Using this rule, you are able to carry forward unused annual allowances from up to three previous tax years, which can amount to a substantial sum.
After all, most of us don’t contribute a hefty £40,000 to our pension each year, giving us extra allowance to use over following years, if we wish. You might have some money to spare that could be paid into your pension if, for example, you earn more one year than previously, or have received an inheritance or work bonus.
It is important to remember, however, that you cannot receive tax relief on contributions in excess of your earnings in any tax year, even using the carry forward rule. For example, if you earn £50,000 in a tax year, you can only contribute up to £50,000 to your pension that year, including any carried forward allowance.

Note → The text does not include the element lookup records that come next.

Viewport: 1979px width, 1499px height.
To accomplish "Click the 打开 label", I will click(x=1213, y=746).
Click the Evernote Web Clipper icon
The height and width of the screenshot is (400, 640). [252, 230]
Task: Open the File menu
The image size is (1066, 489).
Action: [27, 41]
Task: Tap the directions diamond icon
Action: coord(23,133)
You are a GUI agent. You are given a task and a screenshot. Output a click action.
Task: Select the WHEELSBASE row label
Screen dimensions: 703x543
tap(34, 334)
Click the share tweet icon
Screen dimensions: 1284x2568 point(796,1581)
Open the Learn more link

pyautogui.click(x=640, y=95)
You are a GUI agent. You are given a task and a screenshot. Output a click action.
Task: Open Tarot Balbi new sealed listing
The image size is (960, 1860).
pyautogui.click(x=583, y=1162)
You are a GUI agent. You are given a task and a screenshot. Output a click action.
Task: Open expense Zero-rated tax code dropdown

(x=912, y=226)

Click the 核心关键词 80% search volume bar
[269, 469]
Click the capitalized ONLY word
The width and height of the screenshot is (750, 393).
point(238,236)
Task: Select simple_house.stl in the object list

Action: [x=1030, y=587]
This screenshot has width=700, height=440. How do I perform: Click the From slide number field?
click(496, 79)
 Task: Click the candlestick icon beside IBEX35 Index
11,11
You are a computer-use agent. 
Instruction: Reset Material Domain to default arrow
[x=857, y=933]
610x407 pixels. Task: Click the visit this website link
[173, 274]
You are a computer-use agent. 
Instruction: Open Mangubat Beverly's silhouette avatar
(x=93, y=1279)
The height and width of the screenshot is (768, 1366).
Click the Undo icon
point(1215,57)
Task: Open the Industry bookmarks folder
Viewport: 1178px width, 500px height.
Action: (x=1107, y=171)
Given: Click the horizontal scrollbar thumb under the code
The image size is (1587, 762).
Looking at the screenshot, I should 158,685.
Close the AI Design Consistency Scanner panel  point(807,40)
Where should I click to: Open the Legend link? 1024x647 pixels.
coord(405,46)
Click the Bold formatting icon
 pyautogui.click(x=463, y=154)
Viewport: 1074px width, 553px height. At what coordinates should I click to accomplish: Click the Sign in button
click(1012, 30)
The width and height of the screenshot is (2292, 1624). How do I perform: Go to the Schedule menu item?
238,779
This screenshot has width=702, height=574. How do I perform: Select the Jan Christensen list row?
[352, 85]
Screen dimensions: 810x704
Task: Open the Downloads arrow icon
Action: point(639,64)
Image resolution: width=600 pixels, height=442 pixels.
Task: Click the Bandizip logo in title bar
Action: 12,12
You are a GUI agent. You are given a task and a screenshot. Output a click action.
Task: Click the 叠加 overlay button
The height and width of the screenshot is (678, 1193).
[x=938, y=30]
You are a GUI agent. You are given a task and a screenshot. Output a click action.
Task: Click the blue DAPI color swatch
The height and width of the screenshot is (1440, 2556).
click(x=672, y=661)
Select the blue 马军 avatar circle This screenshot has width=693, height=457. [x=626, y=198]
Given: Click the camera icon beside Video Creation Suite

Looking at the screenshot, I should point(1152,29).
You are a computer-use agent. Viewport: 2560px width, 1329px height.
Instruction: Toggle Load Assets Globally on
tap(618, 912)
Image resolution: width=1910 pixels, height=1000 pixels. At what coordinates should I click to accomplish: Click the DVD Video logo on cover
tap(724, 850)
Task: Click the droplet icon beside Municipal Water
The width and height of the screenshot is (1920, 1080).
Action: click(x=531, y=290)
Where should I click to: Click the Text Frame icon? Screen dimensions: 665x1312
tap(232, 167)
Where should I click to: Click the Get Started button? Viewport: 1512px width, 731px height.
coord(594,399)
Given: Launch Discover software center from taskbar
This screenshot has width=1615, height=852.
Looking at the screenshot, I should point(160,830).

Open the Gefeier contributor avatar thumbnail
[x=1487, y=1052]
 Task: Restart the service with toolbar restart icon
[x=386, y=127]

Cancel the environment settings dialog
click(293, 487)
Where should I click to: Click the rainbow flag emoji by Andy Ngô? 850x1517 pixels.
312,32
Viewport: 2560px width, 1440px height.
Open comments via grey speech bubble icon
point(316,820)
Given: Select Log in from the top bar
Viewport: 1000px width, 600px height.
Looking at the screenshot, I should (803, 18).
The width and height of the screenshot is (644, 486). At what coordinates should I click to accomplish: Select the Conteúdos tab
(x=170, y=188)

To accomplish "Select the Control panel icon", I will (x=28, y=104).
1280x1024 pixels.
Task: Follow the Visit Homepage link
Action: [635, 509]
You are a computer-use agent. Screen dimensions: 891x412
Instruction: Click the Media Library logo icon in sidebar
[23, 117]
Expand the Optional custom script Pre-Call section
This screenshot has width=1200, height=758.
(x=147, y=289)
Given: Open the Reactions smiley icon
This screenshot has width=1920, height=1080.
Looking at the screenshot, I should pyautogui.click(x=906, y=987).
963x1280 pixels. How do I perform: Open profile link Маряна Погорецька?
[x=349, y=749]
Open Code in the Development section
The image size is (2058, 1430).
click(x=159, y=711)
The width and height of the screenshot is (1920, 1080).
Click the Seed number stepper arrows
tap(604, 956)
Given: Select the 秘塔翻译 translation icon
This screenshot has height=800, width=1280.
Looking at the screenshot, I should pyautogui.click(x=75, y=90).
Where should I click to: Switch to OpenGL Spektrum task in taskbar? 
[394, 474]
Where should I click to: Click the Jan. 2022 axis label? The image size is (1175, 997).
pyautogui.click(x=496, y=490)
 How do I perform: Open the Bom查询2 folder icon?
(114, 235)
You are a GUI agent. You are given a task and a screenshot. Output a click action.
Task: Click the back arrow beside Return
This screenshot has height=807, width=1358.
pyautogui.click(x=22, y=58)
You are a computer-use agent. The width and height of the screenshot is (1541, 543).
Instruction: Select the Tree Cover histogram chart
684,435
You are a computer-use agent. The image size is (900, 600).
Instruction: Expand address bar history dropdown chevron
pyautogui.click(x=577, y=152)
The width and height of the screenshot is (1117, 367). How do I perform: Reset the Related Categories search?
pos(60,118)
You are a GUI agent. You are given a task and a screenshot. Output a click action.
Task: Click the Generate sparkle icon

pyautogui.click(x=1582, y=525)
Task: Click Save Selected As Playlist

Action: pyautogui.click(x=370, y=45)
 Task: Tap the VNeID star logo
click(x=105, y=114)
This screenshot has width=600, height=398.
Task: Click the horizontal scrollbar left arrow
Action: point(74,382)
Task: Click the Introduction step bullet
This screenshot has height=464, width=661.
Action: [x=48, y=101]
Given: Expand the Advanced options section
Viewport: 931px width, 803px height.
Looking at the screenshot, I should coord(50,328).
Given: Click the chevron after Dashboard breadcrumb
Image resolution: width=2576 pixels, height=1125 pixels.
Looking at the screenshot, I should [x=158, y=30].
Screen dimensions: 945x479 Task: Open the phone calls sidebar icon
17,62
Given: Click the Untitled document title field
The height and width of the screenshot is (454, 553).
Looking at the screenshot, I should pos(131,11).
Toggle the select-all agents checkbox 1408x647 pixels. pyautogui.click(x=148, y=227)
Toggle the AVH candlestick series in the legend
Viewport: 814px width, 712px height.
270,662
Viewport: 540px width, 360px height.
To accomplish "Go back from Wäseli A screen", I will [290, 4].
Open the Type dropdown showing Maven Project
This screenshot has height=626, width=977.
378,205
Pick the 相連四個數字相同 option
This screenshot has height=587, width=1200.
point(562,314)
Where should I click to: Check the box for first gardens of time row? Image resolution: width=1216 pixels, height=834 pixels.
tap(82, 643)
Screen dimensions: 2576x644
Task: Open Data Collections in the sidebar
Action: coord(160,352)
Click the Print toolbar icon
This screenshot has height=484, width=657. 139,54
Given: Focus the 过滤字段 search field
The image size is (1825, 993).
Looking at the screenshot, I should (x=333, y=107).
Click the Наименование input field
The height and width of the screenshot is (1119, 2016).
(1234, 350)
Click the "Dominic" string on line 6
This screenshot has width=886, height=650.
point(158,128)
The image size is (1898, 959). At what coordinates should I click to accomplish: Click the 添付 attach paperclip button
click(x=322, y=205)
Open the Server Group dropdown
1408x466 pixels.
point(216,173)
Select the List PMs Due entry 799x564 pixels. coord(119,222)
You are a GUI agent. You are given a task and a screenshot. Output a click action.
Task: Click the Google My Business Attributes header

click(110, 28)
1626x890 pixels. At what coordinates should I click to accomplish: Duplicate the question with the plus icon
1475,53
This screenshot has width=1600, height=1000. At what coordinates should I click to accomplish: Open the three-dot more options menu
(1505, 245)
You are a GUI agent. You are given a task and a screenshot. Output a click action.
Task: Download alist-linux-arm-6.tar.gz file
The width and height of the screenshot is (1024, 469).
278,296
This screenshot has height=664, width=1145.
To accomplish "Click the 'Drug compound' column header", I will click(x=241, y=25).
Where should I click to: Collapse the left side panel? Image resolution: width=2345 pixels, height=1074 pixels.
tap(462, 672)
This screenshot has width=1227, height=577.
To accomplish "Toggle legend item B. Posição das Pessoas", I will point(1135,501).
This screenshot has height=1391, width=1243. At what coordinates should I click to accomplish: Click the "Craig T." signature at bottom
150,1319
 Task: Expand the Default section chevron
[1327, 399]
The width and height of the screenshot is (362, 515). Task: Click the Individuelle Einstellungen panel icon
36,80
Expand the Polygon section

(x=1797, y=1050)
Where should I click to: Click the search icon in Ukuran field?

If you’ve a large lump sum that exceeds your earnings, one way around this is to spread contributions into your pension over several tax years. Alternatively, you may choose to use carry forward if you make regular payments into your pension, by increasing the amount you pay into your pot on a monthly basis, as well as pay a lump sum into your pension at any time.
Bear in mind you do not need to report additional contributions under carry forward to HMRC, provided you qualify to use this rule, and haven’t exceeded your allowance. If you do contribute more than your overall allowance into your pension, you will pay a tax charge which will claw back any tax relief you received that you were not entitled to. So it’s important to ensure you’re sticking within the rules.